◆ Exercise objective: What you copy should be the lines from the one with "Where should I" through the end of the entries, word for word. Omit the pictures.

Saved data entries:
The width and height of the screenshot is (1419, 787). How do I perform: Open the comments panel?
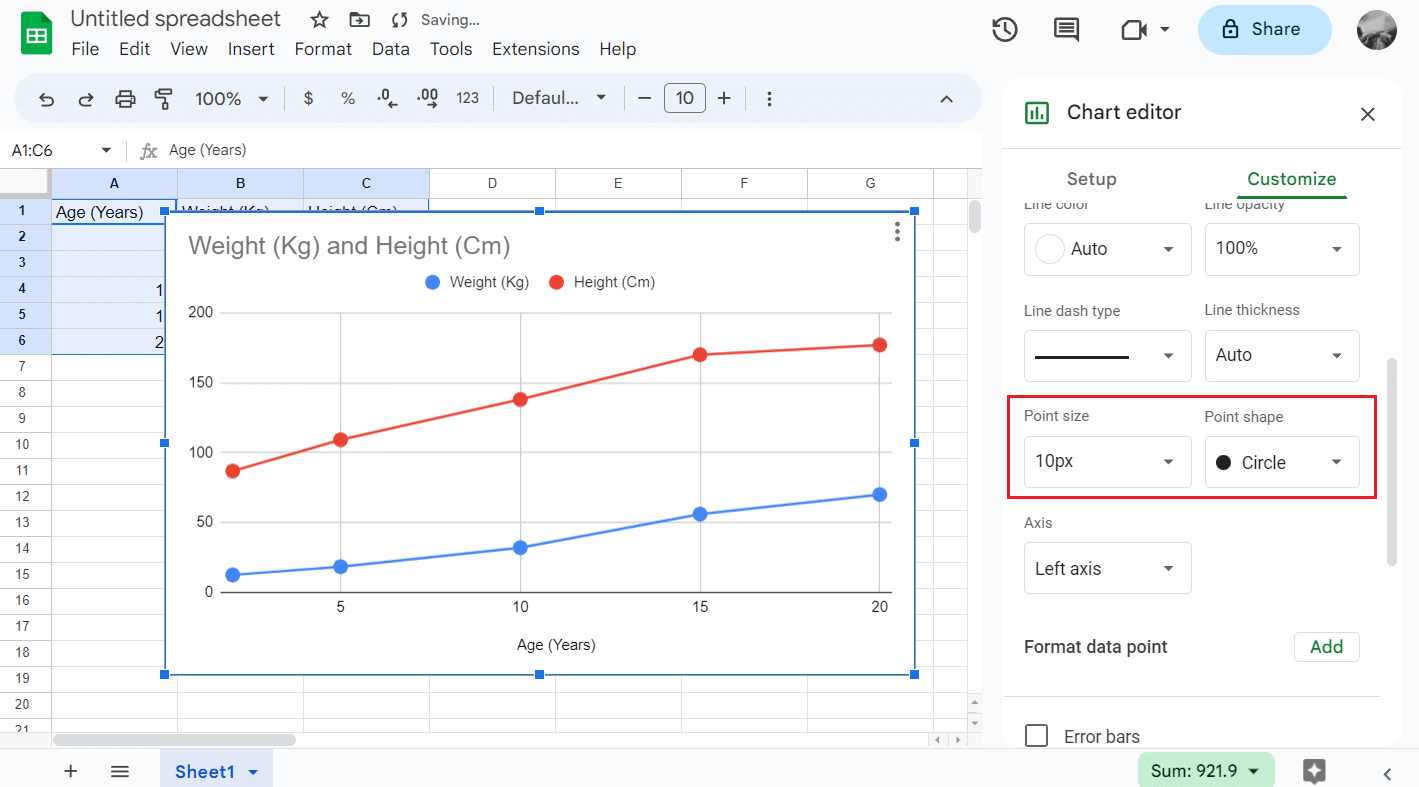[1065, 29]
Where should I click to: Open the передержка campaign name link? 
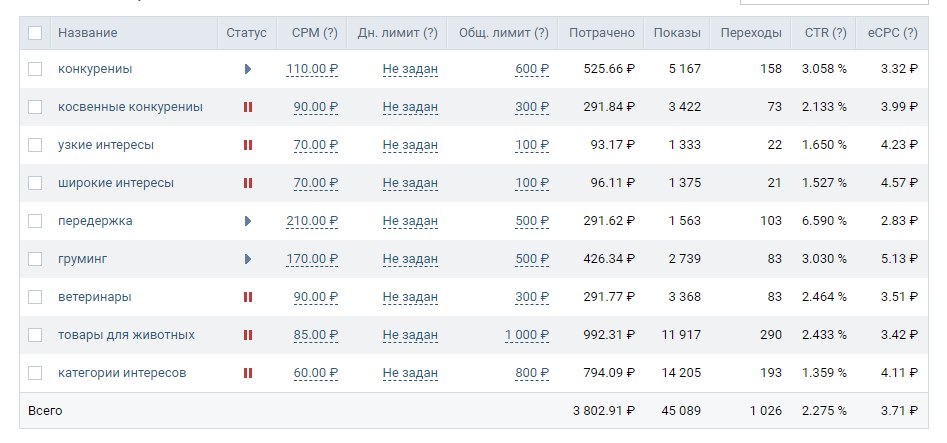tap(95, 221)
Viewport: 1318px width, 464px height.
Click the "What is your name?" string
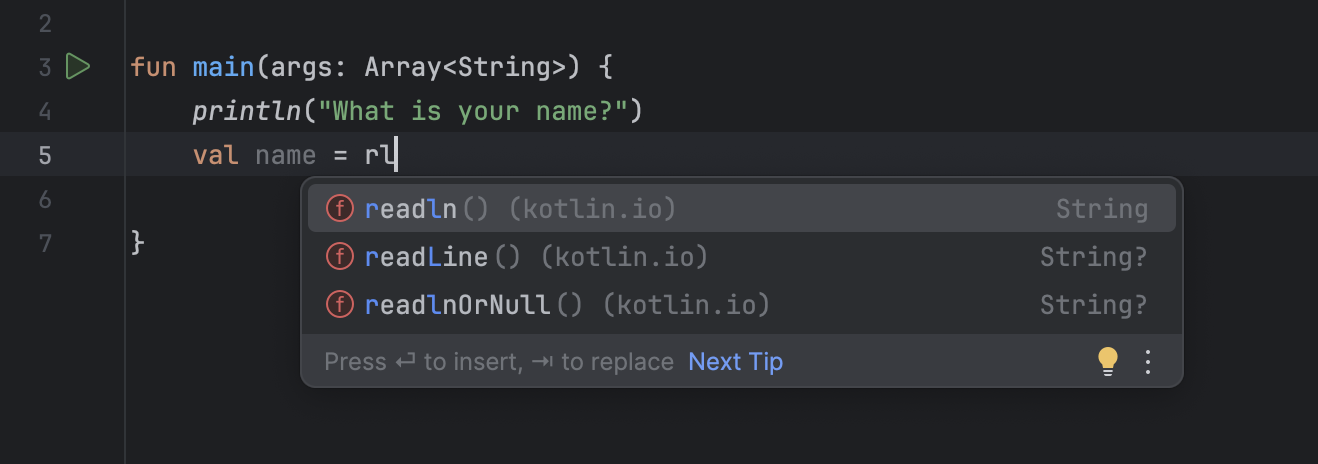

◆ Completed task:
Where should I click to: Open the передержка campaign name link? 
tap(95, 221)
Viewport: 1318px width, 464px height.
Click the "What is your name?" string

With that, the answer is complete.